Vancouver: For Vancouver’s Northwest Imaging and FX, completing Zenon Girl of the 21st Century was remarkable not only because of the scope and demands of the sci-fi MOW but that the company could rally from a summer of poaching by rival Rainmaker Entertainment.
According to VP and GM Alex Tkach, Northwest lost 11 people – or 33% of its staff roster – to Rainmaker, which was bolstering its own visual effects department for projects such as the recently aired Max Q. He scoured the globe looking for talent, finding, for instance, compositors from Australia.
At the same time, Northwest expanded its services to include film transfer with its new Ursa Diamond, installed in August.
It was a dynamic period into which fell the Disney Channel MOW Zenon, the family-oriented story of a 13-year-old tomboy who foils a plot to sabotage the space station where she lives. The first Disney project ever to walk in Northwest’s door, the MOW was budgeted at US$5 million, while the effects budget came in under $500,000.
Tkach says Northwest, in its bid to win the job, was able to dissect the Zenon script and provide Disney with examples of shots completed for other shows, such as The X-Files.
All through production in August and September at a studio on Williams Street in Vancouver, Northwest supervised the visual effects on set and fed 175,000 feet of 16mm film through its transfer unit.
Modelers and renderers began preliminaries on the gyroscope-inspired space station and the space shuttle. Then, as production was winding down, the effects department – overseen by visual effects director Paul Cox and creative director Carlos Rusansky – geared up to complete 49 visual effects shots by the first week of November.
‘We were able to work with the same plans as the set builders,’ says Cox, who supervised the visual effects elements shot on set, ‘and we were able to build in parallel to the live-action production.’ The goals, he adds, were to create realistic images that were not too ‘CGI-ey.’

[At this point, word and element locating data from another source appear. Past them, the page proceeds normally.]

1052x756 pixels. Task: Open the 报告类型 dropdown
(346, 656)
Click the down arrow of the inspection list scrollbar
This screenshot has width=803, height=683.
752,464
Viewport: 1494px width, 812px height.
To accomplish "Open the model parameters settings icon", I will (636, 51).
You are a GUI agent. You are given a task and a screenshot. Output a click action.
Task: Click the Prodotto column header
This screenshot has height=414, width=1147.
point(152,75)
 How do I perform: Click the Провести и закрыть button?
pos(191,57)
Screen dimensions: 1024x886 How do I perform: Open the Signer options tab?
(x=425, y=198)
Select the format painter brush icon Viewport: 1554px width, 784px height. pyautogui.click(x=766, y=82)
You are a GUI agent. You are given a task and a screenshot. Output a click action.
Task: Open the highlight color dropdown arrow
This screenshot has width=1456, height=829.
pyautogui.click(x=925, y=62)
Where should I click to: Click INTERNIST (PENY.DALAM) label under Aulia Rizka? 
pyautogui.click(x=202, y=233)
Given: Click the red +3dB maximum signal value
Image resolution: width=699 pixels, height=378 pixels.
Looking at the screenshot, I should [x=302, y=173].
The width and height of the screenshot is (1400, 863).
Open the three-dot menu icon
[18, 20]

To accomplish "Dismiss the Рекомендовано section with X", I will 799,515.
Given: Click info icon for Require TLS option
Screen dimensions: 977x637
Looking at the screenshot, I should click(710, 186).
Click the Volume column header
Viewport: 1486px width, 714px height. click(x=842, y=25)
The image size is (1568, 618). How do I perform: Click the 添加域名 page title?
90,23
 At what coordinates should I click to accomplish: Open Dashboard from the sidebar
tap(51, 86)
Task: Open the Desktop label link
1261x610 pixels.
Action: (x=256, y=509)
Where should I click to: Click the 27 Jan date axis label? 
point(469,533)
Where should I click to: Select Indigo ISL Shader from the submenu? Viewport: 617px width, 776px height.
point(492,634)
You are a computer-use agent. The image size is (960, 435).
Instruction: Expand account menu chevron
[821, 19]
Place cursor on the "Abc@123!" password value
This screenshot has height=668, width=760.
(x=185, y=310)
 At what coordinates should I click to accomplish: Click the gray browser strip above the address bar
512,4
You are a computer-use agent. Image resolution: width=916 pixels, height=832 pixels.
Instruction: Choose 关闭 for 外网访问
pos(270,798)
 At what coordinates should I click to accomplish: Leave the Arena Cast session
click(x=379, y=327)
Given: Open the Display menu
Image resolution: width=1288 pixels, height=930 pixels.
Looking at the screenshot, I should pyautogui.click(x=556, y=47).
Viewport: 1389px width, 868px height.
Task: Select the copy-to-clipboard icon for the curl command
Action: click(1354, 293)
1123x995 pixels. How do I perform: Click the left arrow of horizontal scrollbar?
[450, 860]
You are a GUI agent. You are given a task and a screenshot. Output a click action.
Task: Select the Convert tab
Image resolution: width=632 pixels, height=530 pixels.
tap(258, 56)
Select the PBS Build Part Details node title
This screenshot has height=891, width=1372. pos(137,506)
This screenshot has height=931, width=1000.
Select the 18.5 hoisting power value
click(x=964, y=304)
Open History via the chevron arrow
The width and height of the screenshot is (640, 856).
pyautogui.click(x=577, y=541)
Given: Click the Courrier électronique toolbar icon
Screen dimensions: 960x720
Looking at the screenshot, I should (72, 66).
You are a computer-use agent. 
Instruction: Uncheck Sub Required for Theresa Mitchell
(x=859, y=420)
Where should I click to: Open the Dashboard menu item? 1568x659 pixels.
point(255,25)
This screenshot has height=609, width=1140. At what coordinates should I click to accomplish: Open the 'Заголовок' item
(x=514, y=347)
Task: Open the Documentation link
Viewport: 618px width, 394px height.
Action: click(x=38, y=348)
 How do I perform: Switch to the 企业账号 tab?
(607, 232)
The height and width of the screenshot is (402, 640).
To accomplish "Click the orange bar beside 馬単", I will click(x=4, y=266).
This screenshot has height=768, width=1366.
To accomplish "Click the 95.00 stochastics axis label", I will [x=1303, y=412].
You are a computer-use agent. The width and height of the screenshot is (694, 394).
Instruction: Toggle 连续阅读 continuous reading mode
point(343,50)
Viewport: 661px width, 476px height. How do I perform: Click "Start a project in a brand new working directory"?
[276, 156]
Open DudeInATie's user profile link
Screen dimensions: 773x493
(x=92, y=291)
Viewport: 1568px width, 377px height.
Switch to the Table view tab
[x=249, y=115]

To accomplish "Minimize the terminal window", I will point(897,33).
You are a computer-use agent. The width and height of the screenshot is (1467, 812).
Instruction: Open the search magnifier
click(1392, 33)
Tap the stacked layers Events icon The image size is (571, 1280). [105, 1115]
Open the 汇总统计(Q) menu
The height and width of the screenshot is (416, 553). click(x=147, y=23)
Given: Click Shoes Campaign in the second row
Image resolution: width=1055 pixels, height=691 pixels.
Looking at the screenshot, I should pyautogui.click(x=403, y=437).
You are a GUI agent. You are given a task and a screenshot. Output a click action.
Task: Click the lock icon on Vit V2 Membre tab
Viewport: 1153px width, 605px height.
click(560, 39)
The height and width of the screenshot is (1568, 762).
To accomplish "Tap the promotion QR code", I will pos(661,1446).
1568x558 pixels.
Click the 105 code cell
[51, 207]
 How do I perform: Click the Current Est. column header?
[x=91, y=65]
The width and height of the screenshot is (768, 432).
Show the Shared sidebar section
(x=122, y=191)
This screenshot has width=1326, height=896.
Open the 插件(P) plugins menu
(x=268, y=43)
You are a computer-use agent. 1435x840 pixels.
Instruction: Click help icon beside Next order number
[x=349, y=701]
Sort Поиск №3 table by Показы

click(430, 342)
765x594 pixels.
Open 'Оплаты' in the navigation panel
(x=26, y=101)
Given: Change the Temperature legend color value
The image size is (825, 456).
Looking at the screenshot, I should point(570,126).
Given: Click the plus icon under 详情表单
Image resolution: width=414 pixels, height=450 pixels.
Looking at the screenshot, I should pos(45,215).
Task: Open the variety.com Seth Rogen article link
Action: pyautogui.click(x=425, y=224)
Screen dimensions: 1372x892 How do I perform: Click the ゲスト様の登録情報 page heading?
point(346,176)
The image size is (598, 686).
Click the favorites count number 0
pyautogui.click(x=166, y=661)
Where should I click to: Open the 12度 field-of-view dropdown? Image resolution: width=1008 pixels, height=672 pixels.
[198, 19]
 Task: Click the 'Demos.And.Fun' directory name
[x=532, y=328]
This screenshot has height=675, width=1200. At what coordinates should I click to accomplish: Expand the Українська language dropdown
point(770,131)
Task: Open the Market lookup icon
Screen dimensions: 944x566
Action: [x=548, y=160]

‘Audiences are visually literate, so you can’t scrimp,’ says Cox.
In one scene, for example, Zenon visits her parents in their lab in which a lab rat is suspended in a zero-gravity cylinder. Normally, the rat would have been created on computer, but Disney wanted a more realistic look.
In the live-action portion, Zenon sits at a console with the cylinder, though the cylinder’s front is removed. The actor puts her hand into the cylinder to poke at the soon-to-be-added rat, which was separately shot on blue screen. (Actually, a rat wrangler had accustomed two rats to being suspended and moved by wires.) And then the front of the cylinder was shot against black.
Assembled, the elements merge seamlessly and, according to Northwest, Disney was so impressed with the effect that the rat was used in two scenes.
In another major effect, a space shuttle lands on a pad in False Creek, just outside the futuristically designed B.C. Pavilion building. A so-called ‘hero’ shot for its importance in the story line, the shuttle landing connects the space shuttle to Earth. (For her mischievousness on the space station, Zenon is ‘grounded’ by her parents and sent to her aunt on Earth.)
The sequence uses 130 layers of imagery.
The live-action portion is a manual pan in Vancouver’s False Creek with people milling about the pavilion and the leaves of a tree in the foreground. CGI artists, using Soft Image, created the space shuttle and moved its landing pattern in concert with the pan. The fuselage, windows and navigational lights are separate CGI elements, while compositors in Henry created water ripples, reflections and mists.
The big establishing shot, however, comes within the first frames of the production. Zenon, waking up on the space station, takes a casual look out of a porthole. The ‘camera’ then pulls back to eventually show the rotating space station in orbit around Earth – a kind of homage to 2001: A Space Odyssey.
For the scene to work aesthetically and depict the scale of the images with any justice, the shot had to be extended from the budgeted 12 seconds to 25 seconds, says Cox.
A live-action sequence of groggy Zenon peering through the slats of the window and walking out of frame was composited with the all-CGI elements of the space station, including the textured exteriors of the station, the star field background, the shadows moving across the station and Mother Earth in the distance.
Other shots included space-walking effects and 11 shots of a hologram teacher transmitted from Earth to a virtual classroom on the space station.
An air date for Zenon was not known at press time.